2023 - The Year of AI and the Magnificent Seven…and the Rebound
The stock market had a strong recovery in 2023 (+24.6%) after declining (-18.2%) in 2022. Including dividends, the S&P 500 is now +3.5% over the past two years.
These returns are due mainly to the performance of a very small group of tech stocks known as the Magnificent Seven: Apple (AAPL), Alphabet/Google(GOOG), Amazon (AMZN), Meta Platforms (META, formerly Facebook/FB), Microsoft (MSFT), Nvidia (NVDA) and Tesla (TSLA). This group contributed roughly 60% to the S&P 500’s gains in 2023.
The bond market also bounced this year +6% after its worst year ever (-13%) and its first back-to-back negative years (2021-22). 2023 was headed for the third record negative year through October but rallied into positive territory with the 10-year treasury falling from 4.99% to 3.89%.
Looking at the individual stocks in the S&P 500, 10 companies had gains in excess of 100%. Most of these stocks were clobbered in 2022, and a handful have not only recouped their 2022 losses but surged ahead: PHM, RCL, NVDA, PANW, and AVGO.

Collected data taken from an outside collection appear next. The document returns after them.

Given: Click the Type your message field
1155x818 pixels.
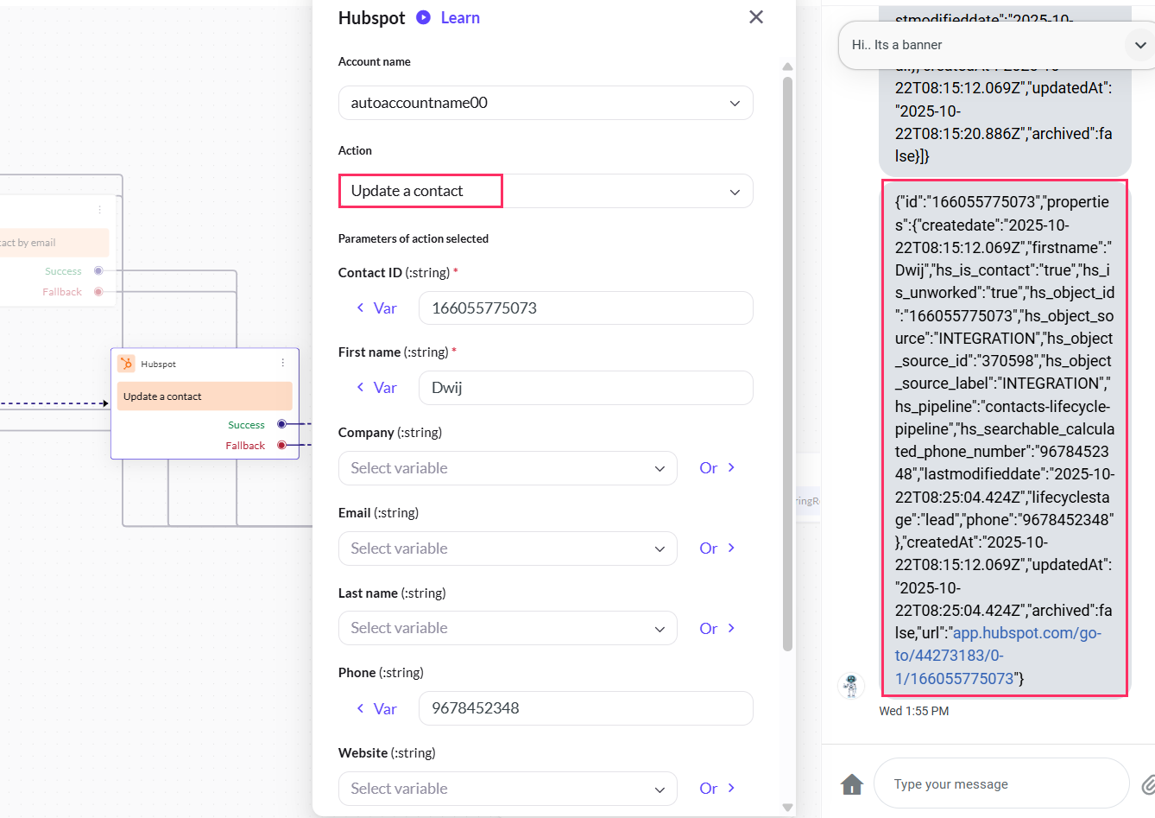Looking at the screenshot, I should point(1000,784).
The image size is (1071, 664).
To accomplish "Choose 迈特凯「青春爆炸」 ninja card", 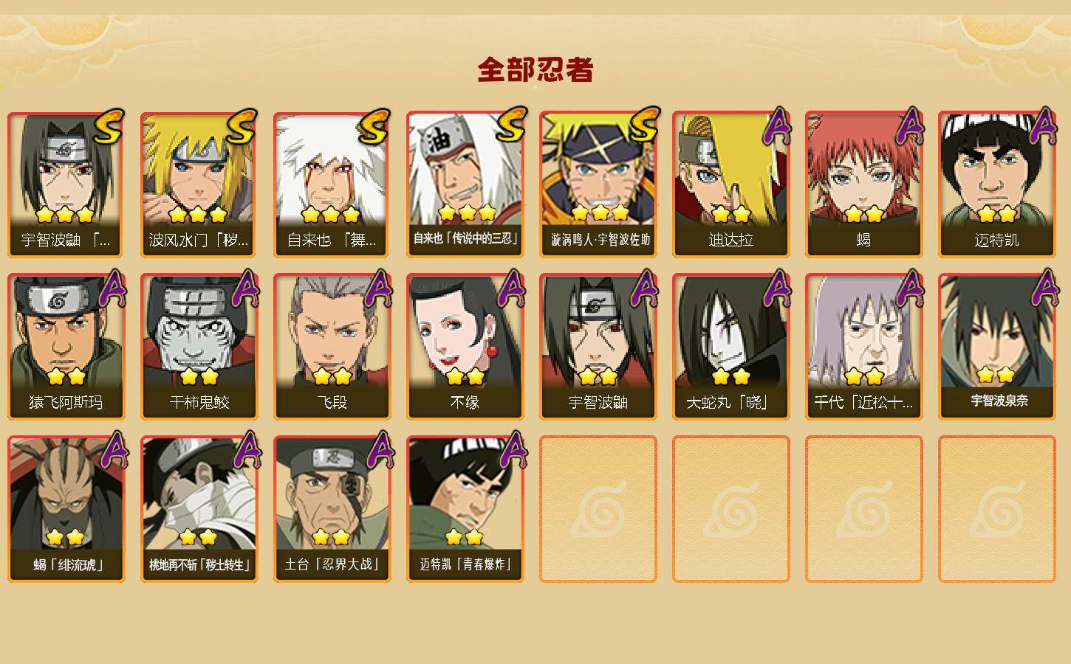I will [465, 509].
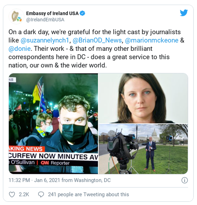Click the 2.2K likes count

click(x=24, y=194)
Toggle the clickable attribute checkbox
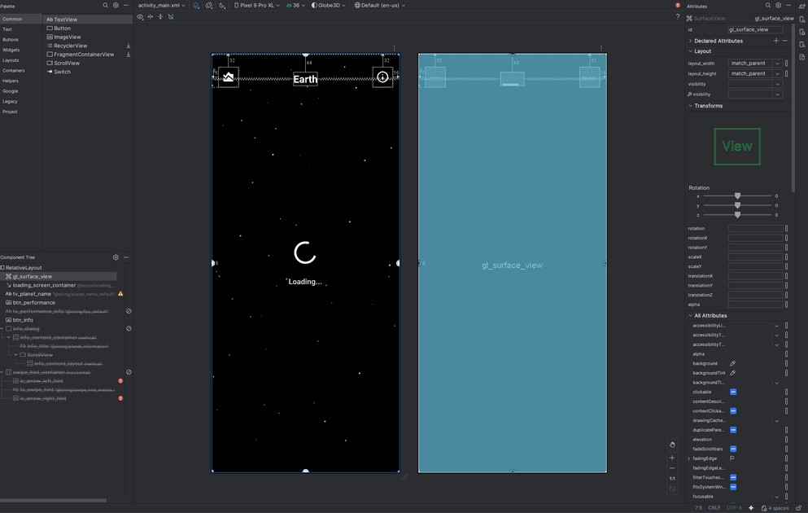Viewport: 808px width, 513px height. click(x=733, y=392)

Putle Homes (PHM) was the biggest winner among this group (above) over the past two years but +85.3% does make the 2 Year Top Ten (it came in at #14) where FICO takes the cake at +169% and Marathon Petroleum (MPC) +141% at #2:
The biggest losers in 2023 were: SEDG, ENPH, FMC, MRNA, DG, PFE, EL, PAYC, ETSY, and AES (range: -30% to -65%).

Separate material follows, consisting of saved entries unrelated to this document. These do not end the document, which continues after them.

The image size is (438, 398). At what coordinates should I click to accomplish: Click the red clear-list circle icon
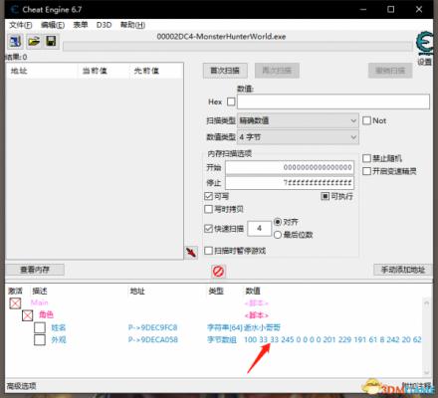tap(218, 272)
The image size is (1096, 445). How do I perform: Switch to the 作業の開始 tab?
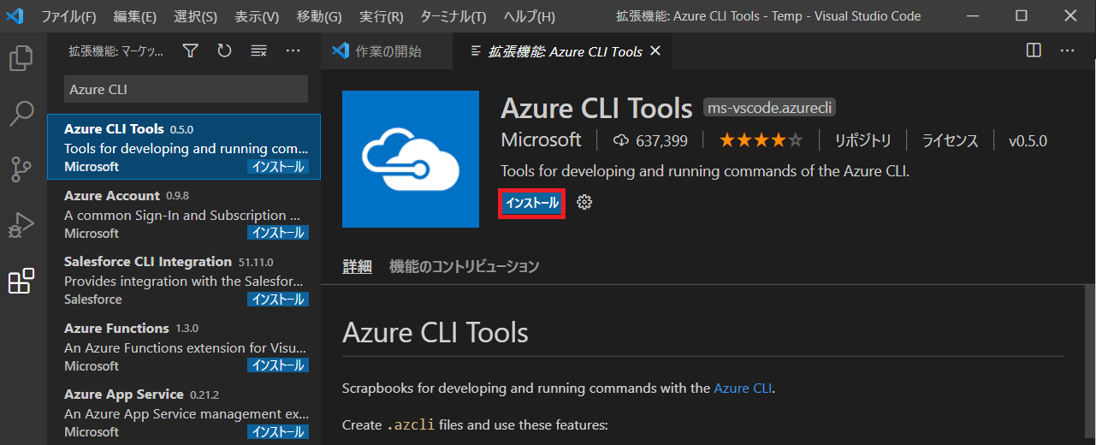377,51
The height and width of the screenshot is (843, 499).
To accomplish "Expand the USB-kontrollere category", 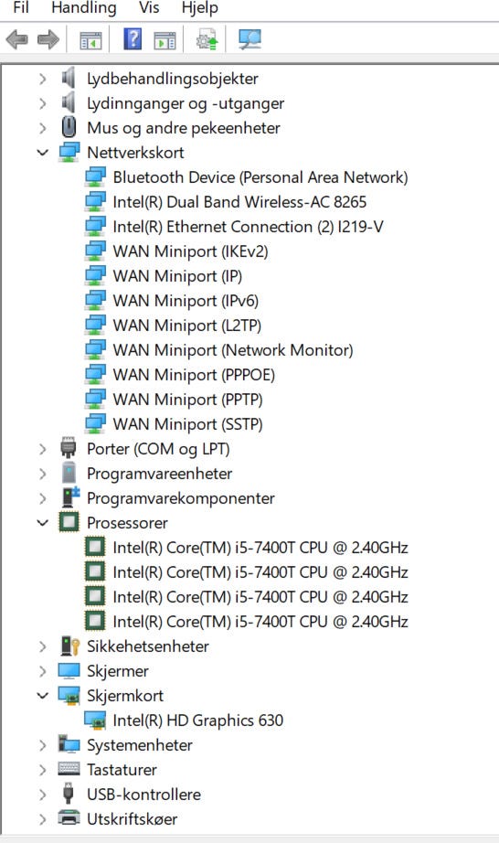I will (x=42, y=794).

The End of The Easy Money Era
The easy money era that prevailed from 2009-2021 is over. Some argue we will not see a prolonged zero interest rate policy (ZIRP) nor the sustained use of quantitative easing (QE) as monetary policy tools during the next recession. The Fed has hiked the Fed Funds rate to 5.25% - 5.50% from 0% - 0.25% over the past two years. This is the fastest pace ever. The Fed is reducing its balance sheet and the money supply is pulling back and likely to be on trend by end of 2024.
Low Consumer Confidence and Sentiment
Despite the bounce in stocks, higher net worth, and low unemployment, consumer confidence and sentiment are low. Confidence is off the lows but remains significantly below pre-pandemic highs. Factors include persistently high inflation, negative real rates, wavering trust in institutions, record-level debt, and geopolitical conflicts.
A chart of University of Michigan Consumer Sentiment over the past 15 years is also weak, actually weaker.
With interest rates higher and home prices higher, the cost of owning a home has effectively doubled. Housing affordability is at the lowest level in four decades.